>> Begin

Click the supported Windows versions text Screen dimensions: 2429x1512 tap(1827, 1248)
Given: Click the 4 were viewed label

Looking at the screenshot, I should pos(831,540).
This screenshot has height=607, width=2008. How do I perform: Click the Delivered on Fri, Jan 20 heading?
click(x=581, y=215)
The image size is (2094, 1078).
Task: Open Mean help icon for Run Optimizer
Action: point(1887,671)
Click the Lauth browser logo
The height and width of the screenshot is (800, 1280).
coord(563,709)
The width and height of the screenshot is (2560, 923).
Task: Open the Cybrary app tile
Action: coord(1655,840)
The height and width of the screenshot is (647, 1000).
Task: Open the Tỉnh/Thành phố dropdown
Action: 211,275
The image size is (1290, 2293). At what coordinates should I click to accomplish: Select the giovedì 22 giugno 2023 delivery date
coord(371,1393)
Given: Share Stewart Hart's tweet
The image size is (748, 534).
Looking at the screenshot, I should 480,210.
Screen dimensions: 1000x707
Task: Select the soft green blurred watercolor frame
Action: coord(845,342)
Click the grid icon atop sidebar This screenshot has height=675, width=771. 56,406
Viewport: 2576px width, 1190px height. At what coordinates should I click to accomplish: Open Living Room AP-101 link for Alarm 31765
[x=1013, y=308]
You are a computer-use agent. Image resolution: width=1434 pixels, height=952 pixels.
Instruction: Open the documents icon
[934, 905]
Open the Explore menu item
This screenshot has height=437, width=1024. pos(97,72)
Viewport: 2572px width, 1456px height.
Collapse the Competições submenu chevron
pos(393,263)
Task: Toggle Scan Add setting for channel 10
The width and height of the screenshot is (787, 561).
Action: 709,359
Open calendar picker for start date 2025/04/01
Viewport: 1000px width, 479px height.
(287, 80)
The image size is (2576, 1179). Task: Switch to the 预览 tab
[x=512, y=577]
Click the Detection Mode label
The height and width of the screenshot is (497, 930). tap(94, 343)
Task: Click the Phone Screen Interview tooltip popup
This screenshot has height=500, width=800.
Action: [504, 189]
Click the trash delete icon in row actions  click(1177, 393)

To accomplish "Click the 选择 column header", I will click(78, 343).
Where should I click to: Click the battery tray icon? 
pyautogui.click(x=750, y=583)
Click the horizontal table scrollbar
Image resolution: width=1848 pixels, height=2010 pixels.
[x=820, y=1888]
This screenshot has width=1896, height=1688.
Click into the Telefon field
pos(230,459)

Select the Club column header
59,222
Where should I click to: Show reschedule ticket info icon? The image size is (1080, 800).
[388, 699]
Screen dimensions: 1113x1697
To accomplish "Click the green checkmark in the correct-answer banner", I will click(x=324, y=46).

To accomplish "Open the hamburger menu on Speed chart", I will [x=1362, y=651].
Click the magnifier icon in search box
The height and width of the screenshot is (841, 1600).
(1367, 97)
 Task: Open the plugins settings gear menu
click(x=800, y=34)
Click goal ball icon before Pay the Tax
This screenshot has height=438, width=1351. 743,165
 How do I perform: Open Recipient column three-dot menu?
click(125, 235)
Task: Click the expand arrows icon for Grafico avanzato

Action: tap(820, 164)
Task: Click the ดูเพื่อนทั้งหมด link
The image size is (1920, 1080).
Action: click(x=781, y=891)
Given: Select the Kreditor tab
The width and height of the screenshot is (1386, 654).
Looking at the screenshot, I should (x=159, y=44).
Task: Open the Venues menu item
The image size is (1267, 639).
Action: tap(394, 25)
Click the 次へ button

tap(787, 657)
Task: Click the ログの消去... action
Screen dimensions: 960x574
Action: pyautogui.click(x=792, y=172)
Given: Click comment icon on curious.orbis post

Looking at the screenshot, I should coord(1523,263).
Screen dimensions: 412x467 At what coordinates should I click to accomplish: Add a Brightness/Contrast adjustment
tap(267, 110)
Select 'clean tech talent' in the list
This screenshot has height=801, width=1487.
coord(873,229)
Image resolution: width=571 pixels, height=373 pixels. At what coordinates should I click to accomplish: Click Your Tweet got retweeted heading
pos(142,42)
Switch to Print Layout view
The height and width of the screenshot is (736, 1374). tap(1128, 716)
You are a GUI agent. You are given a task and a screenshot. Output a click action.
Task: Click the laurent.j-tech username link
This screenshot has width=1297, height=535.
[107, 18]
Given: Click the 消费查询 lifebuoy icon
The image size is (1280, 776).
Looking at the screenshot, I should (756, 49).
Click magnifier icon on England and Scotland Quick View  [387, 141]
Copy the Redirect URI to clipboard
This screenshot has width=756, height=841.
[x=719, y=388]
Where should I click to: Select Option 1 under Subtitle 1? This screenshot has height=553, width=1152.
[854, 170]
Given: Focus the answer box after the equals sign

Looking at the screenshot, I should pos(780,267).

>> End

### Requirements
Rewrite all of the lines above, swapping in "Where should I click to accomplish" wherever "At what coordinates should I click to accomplish" occurs. Leave everything else unchanged.

### Output
Click the supported Windows versions text Screen dimensions: 2429x1512 tap(1827, 1248)
Given: Click the 4 were viewed label

Looking at the screenshot, I should pos(831,540).
This screenshot has height=607, width=2008. How do I perform: Click the Delivered on Fri, Jan 20 heading?
click(x=581, y=215)
The image size is (2094, 1078).
Task: Open Mean help icon for Run Optimizer
Action: point(1887,671)
Click the Lauth browser logo
The height and width of the screenshot is (800, 1280).
coord(563,709)
The width and height of the screenshot is (2560, 923).
Task: Open the Cybrary app tile
Action: coord(1655,840)
The height and width of the screenshot is (647, 1000).
Task: Open the Tỉnh/Thành phố dropdown
Action: 211,275
The image size is (1290, 2293). Where should I click to accomplish: Select the giovedì 22 giugno 2023 delivery date
coord(371,1393)
Given: Share Stewart Hart's tweet
The image size is (748, 534).
Looking at the screenshot, I should 480,210.
Screen dimensions: 1000x707
Task: Select the soft green blurred watercolor frame
Action: coord(845,342)
Click the grid icon atop sidebar This screenshot has height=675, width=771. 56,406
Viewport: 2576px width, 1190px height. Where should I click to accomplish: Open Living Room AP-101 link for Alarm 31765
[x=1013, y=308]
You are a computer-use agent. Image resolution: width=1434 pixels, height=952 pixels.
Instruction: Open the documents icon
[934, 905]
Open the Explore menu item
This screenshot has height=437, width=1024. pos(97,72)
Viewport: 2572px width, 1456px height.
Collapse the Competições submenu chevron
pos(393,263)
Task: Toggle Scan Add setting for channel 10
The width and height of the screenshot is (787, 561).
Action: 709,359
Open calendar picker for start date 2025/04/01
Viewport: 1000px width, 479px height.
(287, 80)
The image size is (2576, 1179). Task: Switch to the 预览 tab
[x=512, y=577]
Click the Detection Mode label
The height and width of the screenshot is (497, 930). tap(94, 343)
Task: Click the Phone Screen Interview tooltip popup
This screenshot has height=500, width=800.
Action: [504, 189]
Click the trash delete icon in row actions  click(1177, 393)

To accomplish "Click the 选择 column header", I will click(78, 343).
Where should I click to: Click the battery tray icon? 
pyautogui.click(x=750, y=583)
Click the horizontal table scrollbar
Image resolution: width=1848 pixels, height=2010 pixels.
[x=820, y=1888]
This screenshot has width=1896, height=1688.
Click into the Telefon field
pos(230,459)

Select the Club column header
59,222
Where should I click to: Show reschedule ticket info icon? The image size is (1080, 800).
[388, 699]
Screen dimensions: 1113x1697
To accomplish "Click the green checkmark in the correct-answer banner", I will click(x=324, y=46).

To accomplish "Open the hamburger menu on Speed chart", I will [x=1362, y=651].
Click the magnifier icon in search box
The height and width of the screenshot is (841, 1600).
(1367, 97)
 Task: Open the plugins settings gear menu
click(x=800, y=34)
Click goal ball icon before Pay the Tax
This screenshot has height=438, width=1351. 743,165
 How do I perform: Open Recipient column three-dot menu?
click(125, 235)
Task: Click the expand arrows icon for Grafico avanzato

Action: tap(820, 164)
Task: Click the ดูเพื่อนทั้งหมด link
The image size is (1920, 1080).
Action: click(x=781, y=891)
Given: Select the Kreditor tab
The width and height of the screenshot is (1386, 654).
Looking at the screenshot, I should (x=159, y=44).
Task: Open the Venues menu item
The image size is (1267, 639).
Action: tap(394, 25)
Click the 次へ button

tap(787, 657)
Task: Click the ログの消去... action
Screen dimensions: 960x574
Action: pyautogui.click(x=792, y=172)
Given: Click comment icon on curious.orbis post

Looking at the screenshot, I should coord(1523,263).
Screen dimensions: 412x467 Where should I click to accomplish: Add a Brightness/Contrast adjustment
tap(267, 110)
Select 'clean tech talent' in the list
This screenshot has height=801, width=1487.
coord(873,229)
Image resolution: width=571 pixels, height=373 pixels. Where should I click to accomplish: Click Your Tweet got retweeted heading
pos(142,42)
Switch to Print Layout view
The height and width of the screenshot is (736, 1374). tap(1128, 716)
You are a GUI agent. You are given a task and a screenshot. Output a click action.
Task: Click the laurent.j-tech username link
This screenshot has width=1297, height=535.
[107, 18]
Given: Click the 消费查询 lifebuoy icon
The image size is (1280, 776).
Looking at the screenshot, I should (756, 49).
Click magnifier icon on England and Scotland Quick View  [387, 141]
Copy the Redirect URI to clipboard
This screenshot has width=756, height=841.
[x=719, y=388]
Where should I click to: Select Option 1 under Subtitle 1? This screenshot has height=553, width=1152.
[854, 170]
Given: Focus the answer box after the equals sign

Looking at the screenshot, I should pos(780,267).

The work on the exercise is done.